In the absence of the Black Sea corridor, barge shipments and overland exports via truck and rail are the only viable alternatives for Ukraine’s grain exports.
“However, the Solidarity Lanes also caused political backlash, especially in Ukraine’s neighboring countries where farmers complained about price pressures due to the influx of Ukrainian grain. To address these concerns, the European Union reached an agreement with Ukraine to not sell its grain in those markets, which is currently scheduled to expire on 15 September.
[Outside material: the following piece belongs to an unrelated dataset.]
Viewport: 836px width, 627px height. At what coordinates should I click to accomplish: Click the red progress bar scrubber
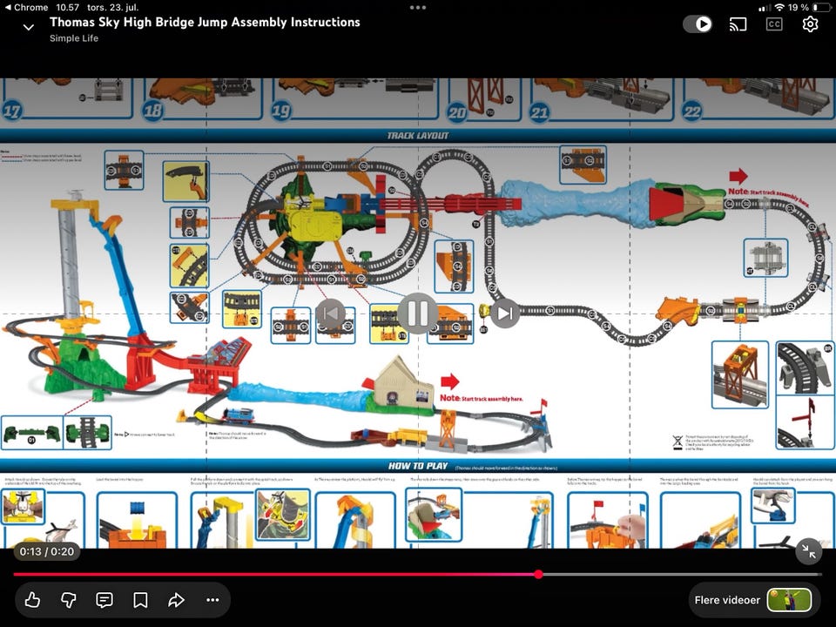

However, even with this agreement in place, Ukrainian exports are competing for trucks, railcars, barges, and port facilities, leading to higher transportation costs for all EU grain producers in the region.
“The ongoing EU negotiations on grain transit through member states therefore need to be closely monitored as any obstruction to the Solidarity Lanes would further weaken Ukraine’s export capacity.”
Meanwhile, Reuters writers Julia Payne and Max Hunder reported yesterday that, “The European Commission has no immediate money in the budget and no clear way to help finance the extra transport costs Ukrainian grain exports will face with the end of the Black Sea deal, sources told Reuters, leaving an opportunity for Moscow to cash in.”
And a separate Reuters article from yesterday indicated that, “Moldova’s main farmers union asked the government on Thursday to create a fast-track customs lane for grain and oilseed exports, citing concern that their business could be hurt by the growing use of the country for transiting agricultural products from Ukraine.
“Despite political pressure from farmers who have staged protests, Moldova is allowing grain imports from neighbouring Ukraine, which has lost its traditional Black Sea export route during Russia’s invasion.
“Most of the arriving volumes transit towards Romania, and Moldovan farmers have warned of the risk of a shortage of storage capacity for its 2023 grain harvest due to the imports from Ukraine.”
Elsewhere, in U.S. related news, Reuters writer Tom Polansek reported yesterday that, “Spring wheat yields in North Dakota, the top-producing state, will exceed the five-year average but fall short of last year as farmers grapple with an expanding drought, scouts on an annual crop tour said on Thursday.
30- Day Departure From Normal Precipitation pic.twitter.com/R82fuABf7N— FarmPolicy (@FarmPolicy) July 27, 2023
“The Wheat Quality Council tour predicted an average yield of 47.4 bushels per acre, compared to the tour’s five-year average of 40.1 bushels and the 2022 tour’s estimate for 49.1 bushels.”
Also with respect to the U.S., Dow Jones writer Kirk Maltais reported yesterday that, “Thursday’s update of the U.S. Drought Monitor map showed a mixed array of effects on the Corn Belt, with Missouri receiving enough rain to break a pocket of extreme and exceptional drought while the severity of drought ramps up in Minnesota and Wisconsin.
“Hot and dry conditions are expected in most of the country over the next five to seven days, and grain traders are attempting to understand what that might mean for crop yields.”